Findsight helps you explore and compare the core ideas from thousands of non-fiction works. Add one or more filters to the search below and click Find. Or jump straight into it with a random insight, click titles for more context, and use the → arrow to explore more related claims! Need help? Read the search guide.

How to search with Findsight

Findsight is a search engine that lets you explore non-fiction content based on claims — the key points made by sources. You can discover and compare claims from various sources, see how authors tackle issues differently, and navigate to related claims to create your own learning journey. You can also find links to the original books or article. This approach is called syntopical reading.

New to Findsight? Click the Random button to explore a random claim and related sources. Click titles for more context around highlighted claims, and use the arrow to explore more related claims.

Filters: Basic Filters

Findsight offers basic and AI-powered filters to refine search results. Let's start with the basics.

The mention filter works like Google, finding sources based on literal text. It's a good starting point but may lack precision.
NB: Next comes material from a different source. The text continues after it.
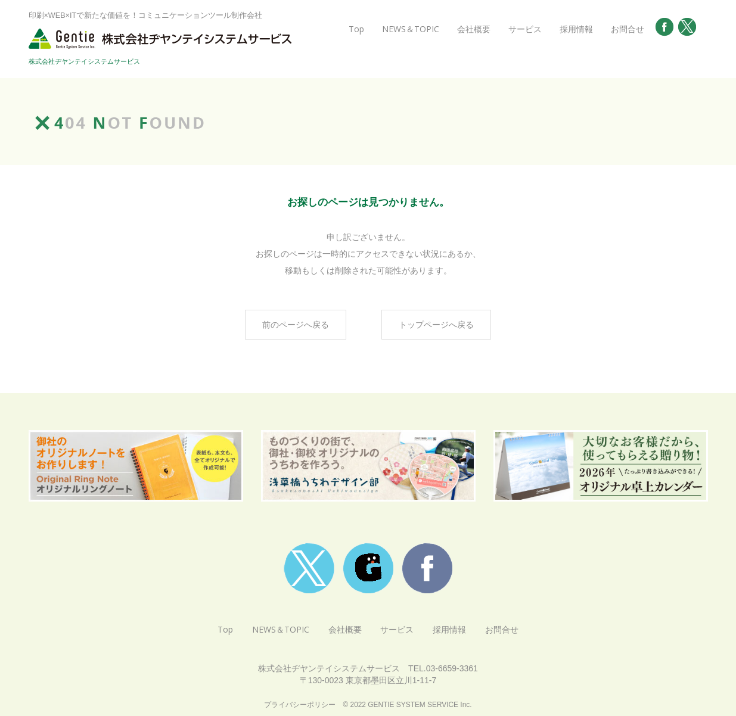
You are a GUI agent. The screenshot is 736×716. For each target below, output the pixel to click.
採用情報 (576, 29)
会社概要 (473, 29)
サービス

For example, searching "running" yields results about the sport, running a business, and state-run systems.

To refine results, use the references filter. Type "running" and select from suggestions. Suggestions marked "W" link to Wikipedia. Others are named entities — concepts referenced across sources, categorized for differentiation:

Skill running

is a named entity, note the category Skill

Run (baseball)

is a linked entity, note the Wikipedia icon

Add as many entities as needed, then choose whether a source must contain one or all to match using the dropdown. Clear the input and type something else to find new suggestions.

The discuss filter works like the references filter but targets topics — specific tags linked to a source. Topics appear below each result's title as an expandable list.

In the mention filter input, and in the search input for discuss and reference, you can use prefixes (asterisks) and alternatives using OR, e.g. dus* OR wash* will find both dusting and washrooms.

Filters: AI-powered Search

Note: You can run 50 searches using AI filters per day. You can run more by removing an AI filter.

Findsight's AI-powered filters, state and answer, enable advanced searching.

The state filter, also used by the Random button and explore arrow (), lets you enter a custom claim and find related claims — useful for citations.

The answer filter finds claims that address a question you enter, providing context and data to help answer it.